Ever since I moved from the UK to South America I have felt just a little bit isolated from things. Of course, with internet and cable TV these days it is pretty much impossible to be really cut off from the world now. Or is it? It appears that a group of Peruvians who live in a remote, isolated tribe have just established contact with villagers to ask for food. What would it be like to live so far from civilisation?
For a start, they don’t need any shoe repair shops; coz they ain’t got no blooming shoes. I have occassionally wondered what it would be like to live without basic items of clothing like shoes. In fact, one day I went to the shops to buy some eggs and the strap on one of my sandals broke. I really had no option but to walk back to my house barefoot over a difficult, cobbled street. It was good fun and really rather liberating but not quite the same as living without footwear. Maybe we could have a worldwide No Shoes Day.
You wouldn’t need landscaping pictures either because, hey, nature is all around you.

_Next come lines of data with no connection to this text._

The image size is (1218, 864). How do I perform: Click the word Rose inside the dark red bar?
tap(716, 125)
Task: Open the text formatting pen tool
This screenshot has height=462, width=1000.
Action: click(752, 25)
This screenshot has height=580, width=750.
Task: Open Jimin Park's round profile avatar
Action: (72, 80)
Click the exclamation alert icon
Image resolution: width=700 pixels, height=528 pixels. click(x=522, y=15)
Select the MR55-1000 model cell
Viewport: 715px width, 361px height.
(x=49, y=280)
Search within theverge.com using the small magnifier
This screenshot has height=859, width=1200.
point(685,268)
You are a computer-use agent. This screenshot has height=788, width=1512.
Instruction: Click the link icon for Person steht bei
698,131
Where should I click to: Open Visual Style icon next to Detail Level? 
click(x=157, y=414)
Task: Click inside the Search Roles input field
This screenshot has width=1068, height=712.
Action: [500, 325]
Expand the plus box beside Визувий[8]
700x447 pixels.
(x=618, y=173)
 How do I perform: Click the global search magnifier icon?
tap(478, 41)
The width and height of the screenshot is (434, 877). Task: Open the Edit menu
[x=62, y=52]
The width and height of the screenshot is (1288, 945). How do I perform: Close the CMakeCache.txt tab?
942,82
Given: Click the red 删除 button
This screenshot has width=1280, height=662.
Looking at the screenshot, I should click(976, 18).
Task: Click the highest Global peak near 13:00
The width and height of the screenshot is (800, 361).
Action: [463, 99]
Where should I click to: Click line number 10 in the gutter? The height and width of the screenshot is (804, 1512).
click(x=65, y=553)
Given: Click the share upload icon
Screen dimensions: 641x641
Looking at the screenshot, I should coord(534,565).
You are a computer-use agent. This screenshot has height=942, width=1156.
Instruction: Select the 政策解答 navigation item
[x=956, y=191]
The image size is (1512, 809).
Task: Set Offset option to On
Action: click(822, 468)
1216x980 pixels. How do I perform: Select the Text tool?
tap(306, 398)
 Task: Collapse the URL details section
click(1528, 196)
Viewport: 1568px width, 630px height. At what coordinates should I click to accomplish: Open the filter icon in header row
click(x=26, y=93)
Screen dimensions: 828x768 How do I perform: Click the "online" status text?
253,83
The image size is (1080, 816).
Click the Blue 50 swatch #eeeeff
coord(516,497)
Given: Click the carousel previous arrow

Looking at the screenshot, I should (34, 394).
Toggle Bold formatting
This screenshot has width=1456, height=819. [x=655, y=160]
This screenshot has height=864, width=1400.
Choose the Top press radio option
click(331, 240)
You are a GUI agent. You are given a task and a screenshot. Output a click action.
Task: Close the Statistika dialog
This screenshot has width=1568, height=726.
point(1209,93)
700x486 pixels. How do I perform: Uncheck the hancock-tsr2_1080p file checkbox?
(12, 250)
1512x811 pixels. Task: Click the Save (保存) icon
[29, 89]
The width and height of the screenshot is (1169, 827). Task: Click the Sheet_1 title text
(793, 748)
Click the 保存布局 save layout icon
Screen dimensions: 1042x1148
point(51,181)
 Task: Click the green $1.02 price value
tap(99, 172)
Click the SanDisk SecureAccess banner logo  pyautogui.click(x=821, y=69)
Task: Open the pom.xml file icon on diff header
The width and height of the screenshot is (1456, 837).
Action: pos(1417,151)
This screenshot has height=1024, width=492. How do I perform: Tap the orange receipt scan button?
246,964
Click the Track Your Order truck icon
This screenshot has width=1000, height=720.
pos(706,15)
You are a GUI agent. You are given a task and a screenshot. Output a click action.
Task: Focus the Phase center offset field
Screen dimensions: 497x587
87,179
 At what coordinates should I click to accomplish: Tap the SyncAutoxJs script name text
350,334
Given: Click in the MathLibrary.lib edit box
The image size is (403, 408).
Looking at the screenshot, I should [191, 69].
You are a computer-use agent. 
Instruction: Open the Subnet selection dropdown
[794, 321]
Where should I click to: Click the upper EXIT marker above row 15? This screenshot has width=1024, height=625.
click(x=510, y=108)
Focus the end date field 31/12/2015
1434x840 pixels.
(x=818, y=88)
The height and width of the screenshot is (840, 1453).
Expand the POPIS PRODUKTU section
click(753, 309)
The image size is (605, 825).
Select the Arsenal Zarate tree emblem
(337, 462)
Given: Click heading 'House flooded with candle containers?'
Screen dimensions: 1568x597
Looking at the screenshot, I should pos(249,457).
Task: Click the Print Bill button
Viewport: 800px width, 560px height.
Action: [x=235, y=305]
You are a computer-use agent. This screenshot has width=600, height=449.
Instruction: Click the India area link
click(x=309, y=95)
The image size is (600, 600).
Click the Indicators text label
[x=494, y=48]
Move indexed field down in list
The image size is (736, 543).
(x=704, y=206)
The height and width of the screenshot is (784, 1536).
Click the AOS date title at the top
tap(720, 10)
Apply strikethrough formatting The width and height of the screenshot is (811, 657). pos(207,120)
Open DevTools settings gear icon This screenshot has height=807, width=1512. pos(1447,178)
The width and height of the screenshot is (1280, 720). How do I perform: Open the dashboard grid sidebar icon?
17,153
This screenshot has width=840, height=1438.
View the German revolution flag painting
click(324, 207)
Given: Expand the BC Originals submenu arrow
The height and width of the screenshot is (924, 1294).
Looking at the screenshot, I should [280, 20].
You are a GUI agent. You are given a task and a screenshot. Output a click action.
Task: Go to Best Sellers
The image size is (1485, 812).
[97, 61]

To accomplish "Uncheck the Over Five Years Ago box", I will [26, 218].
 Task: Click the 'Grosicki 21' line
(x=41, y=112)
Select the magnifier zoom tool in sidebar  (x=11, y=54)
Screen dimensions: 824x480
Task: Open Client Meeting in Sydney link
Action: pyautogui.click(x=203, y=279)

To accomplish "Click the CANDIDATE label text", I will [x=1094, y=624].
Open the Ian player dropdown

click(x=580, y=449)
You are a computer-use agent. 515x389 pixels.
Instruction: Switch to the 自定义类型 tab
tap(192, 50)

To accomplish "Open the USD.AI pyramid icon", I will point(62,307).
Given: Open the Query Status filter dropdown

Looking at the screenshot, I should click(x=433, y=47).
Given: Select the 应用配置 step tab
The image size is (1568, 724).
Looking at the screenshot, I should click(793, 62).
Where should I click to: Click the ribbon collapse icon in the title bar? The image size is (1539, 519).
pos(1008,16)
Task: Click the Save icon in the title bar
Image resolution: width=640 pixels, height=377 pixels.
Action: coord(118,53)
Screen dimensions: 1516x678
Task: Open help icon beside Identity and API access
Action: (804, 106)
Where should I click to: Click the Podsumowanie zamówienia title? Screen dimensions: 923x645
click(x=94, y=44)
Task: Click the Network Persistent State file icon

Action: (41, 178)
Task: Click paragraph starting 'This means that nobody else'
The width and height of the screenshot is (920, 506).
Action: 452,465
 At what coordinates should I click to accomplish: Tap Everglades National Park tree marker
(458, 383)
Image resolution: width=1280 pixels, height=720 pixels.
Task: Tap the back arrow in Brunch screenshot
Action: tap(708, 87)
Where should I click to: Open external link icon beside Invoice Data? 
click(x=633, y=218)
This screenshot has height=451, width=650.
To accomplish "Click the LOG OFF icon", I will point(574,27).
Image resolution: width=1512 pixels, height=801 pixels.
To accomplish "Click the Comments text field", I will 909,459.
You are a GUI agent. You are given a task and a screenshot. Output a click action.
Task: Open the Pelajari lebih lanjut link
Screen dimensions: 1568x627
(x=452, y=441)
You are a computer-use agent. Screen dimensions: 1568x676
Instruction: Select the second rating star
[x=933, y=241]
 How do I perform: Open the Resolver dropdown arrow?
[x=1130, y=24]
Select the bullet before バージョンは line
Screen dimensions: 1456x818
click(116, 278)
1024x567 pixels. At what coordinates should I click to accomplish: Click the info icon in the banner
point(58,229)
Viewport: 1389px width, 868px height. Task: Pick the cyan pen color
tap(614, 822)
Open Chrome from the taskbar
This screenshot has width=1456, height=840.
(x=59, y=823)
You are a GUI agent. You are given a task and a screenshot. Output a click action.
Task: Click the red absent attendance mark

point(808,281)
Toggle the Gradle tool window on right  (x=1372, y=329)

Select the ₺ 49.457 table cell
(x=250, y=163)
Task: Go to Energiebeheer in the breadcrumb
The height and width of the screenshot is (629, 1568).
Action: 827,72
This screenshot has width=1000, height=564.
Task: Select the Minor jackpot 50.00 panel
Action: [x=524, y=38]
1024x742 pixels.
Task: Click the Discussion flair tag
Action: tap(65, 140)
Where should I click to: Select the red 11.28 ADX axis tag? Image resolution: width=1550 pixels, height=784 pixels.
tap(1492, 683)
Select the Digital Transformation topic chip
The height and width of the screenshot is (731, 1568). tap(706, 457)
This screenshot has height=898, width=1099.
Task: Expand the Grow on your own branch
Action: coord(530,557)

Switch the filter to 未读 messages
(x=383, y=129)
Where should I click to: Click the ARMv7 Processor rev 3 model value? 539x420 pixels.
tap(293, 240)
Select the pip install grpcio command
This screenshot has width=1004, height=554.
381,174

I lived in the jungle for a few months and it was an amazing experience but I simply can’t imagine living there for a long time. I couldn’t even get the BBC World Service tuned in.
What would these isolated tribes think of modern technology? Even I am baffled by my wife’s new smartphone and I have been surrounded by civilisation and buildings and stuff all my life. If I lived in the jungle for more than a year I would probably fall over backwards when confronted by a camera and fall to my knees to worship a laptop battery.
Of course, remote tribes do some things better than us. Make an outdoor fire pit, for example. I ate some cracking chicken and bananas that the guides in the jungle made by digging a hole, lighting a fire and covering it with leaves. I’ll need to try that in my garden one day.